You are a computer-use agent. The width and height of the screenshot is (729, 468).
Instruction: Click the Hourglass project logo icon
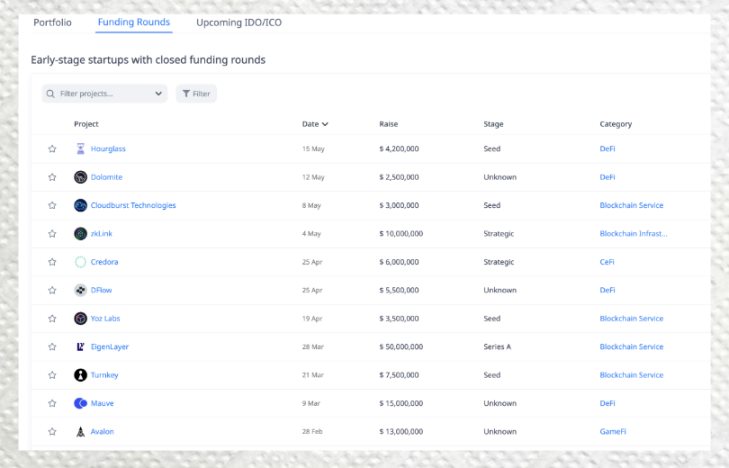81,149
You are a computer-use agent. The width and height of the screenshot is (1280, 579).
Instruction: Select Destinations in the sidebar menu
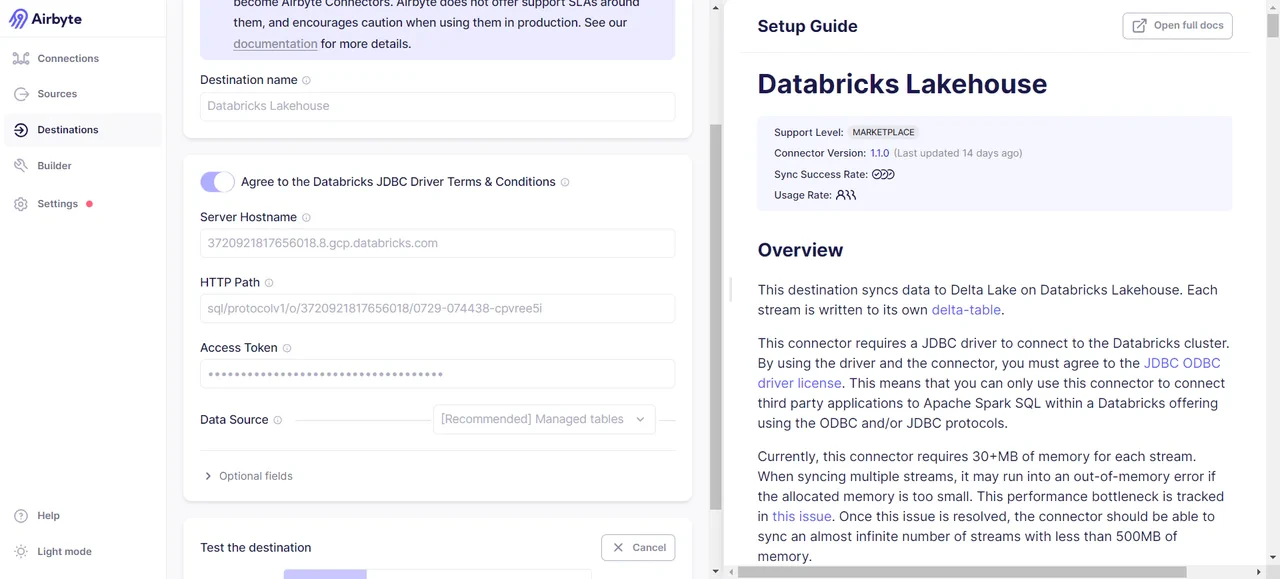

..............................

- _Problem to solve_
Please format every line of the items above as a numbered list, leaving out blank lines. Omit the pictures from your answer.

- _Written answer_
1. You are a computer-use agent. The width and height of the screenshot is (729, 468).
2. Instruction: Click the Hourglass project logo icon
3. 81,149
4. You are a computer-use agent. The width and height of the screenshot is (1280, 579).
5. Instruction: Select Destinations in the sidebar menu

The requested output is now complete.